In der Neuzeit gelang es 1827 erstmalig dem Chemiker Friedrich Wöhler, auf chemischem Weg aus Aluminiumchlorid kleine Mengen reinen Aluminiums herzustellen. Schon zwei Jahre zuvor soll der dänische Physiker Hans Christian Ørstedt der Königlich Dänischen Akademie berichtet haben, dass ihm die Gewinnung metallischen Aluminiums von geringer Reinheit aus Aluminiumoxid gelungen sei. [1] Heute wird dieses Metall industriell in großen Mengen hergestellt. Die Produktion erfolgt auf elektrolytischem Weg aus Aluminiumoxid, wobei zunächst der Rohstoff Bauxit einem komplizierten Aufbereitungsverfahren unterzogen wird:

"Das dabei gewonnene reine Aluminiumoxid wird anschließend in großen Schmelzwannen mit Hilfe einer Gleichspannung von rund sechs Volt bei einer Stromstärke von 25000 bis 40000 Ampere in Aluminium und Sauerstoff zerlegt. Wer elektrische Ströme dieser Stärke erzeugen will, muß über eine hochentwickelte Elektrotechnik verfügen. Große Generatoren und Gleichrichteranlagen sind eine unabdingbare Voraussetzung dafür. Eine genaue chemische Analyse des Gürtelglieds ergab zudem, daß es nicht aus reinem Aluminium bestand, sondern aus einer hochwertigen Aluminiumlegierung mit fünfundachtzig Prozent Aluminium, zehn Prozent Kupfer und fünf Prozent Mangan angefertigt war." [2]

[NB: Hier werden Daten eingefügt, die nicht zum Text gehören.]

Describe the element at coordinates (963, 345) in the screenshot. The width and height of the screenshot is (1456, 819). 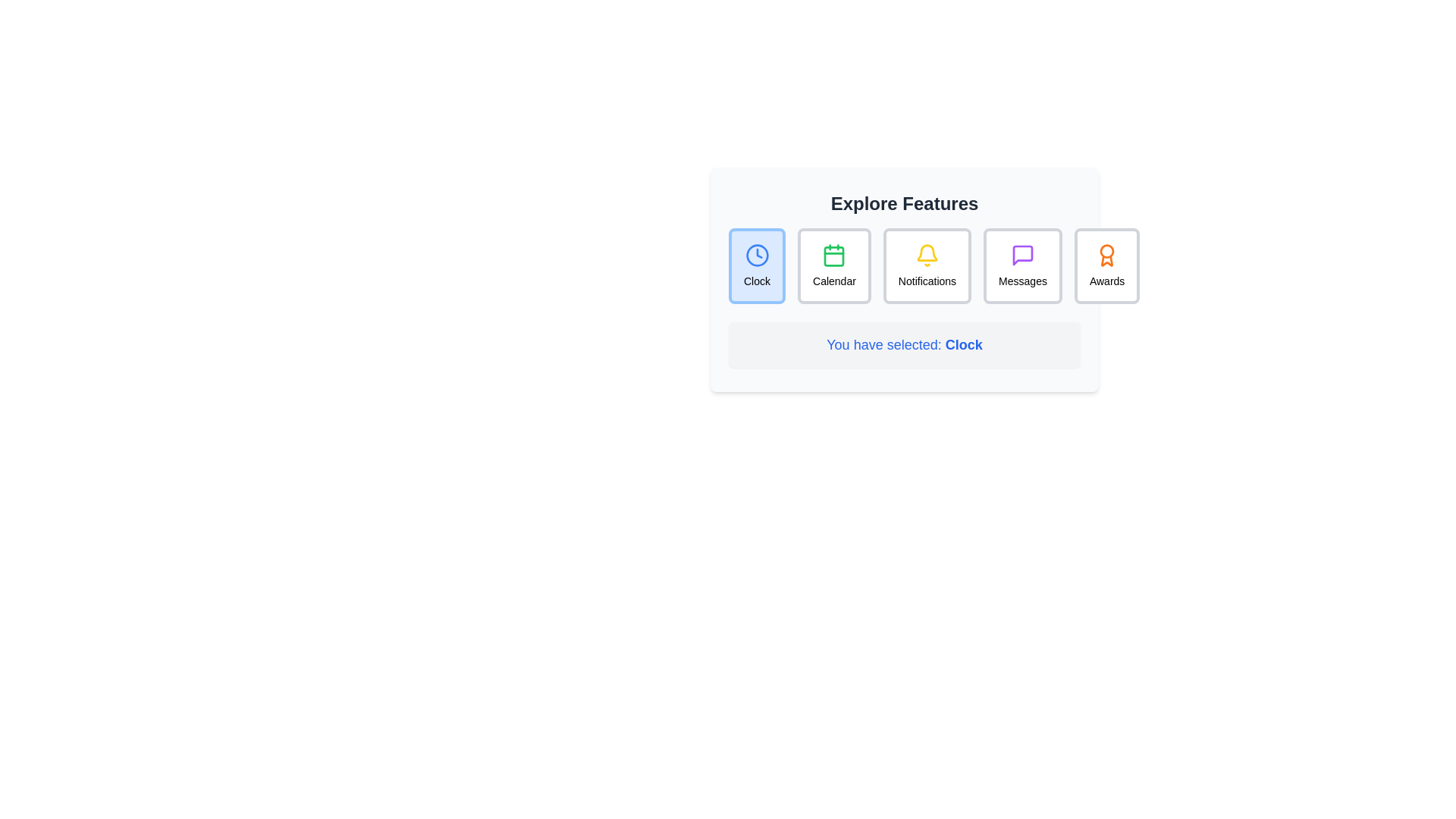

Weder Metallurgen und Schmiede der Chin-Dynastie, noch einer anderen bekannten Zivilisation ihrer Zeit wären also - nach derzeitigem Wissensstand - in der Lage gewesen, das Material dieses Schnallenteils herzustellen. Der deutsche Alternativ-Historiker und Atlantisforscher Klaus Aschenbrenner bemerkt weiter dazu: "Zahlreiche Metalle wie Gold, Silber, Kupfer, Zinn, Blei und Eisen waren bereits im Altertum verschiedenen Kulturen bekannt. Diese Metalle zeichnen sich durch ein hohes spezifisches Gewicht aus.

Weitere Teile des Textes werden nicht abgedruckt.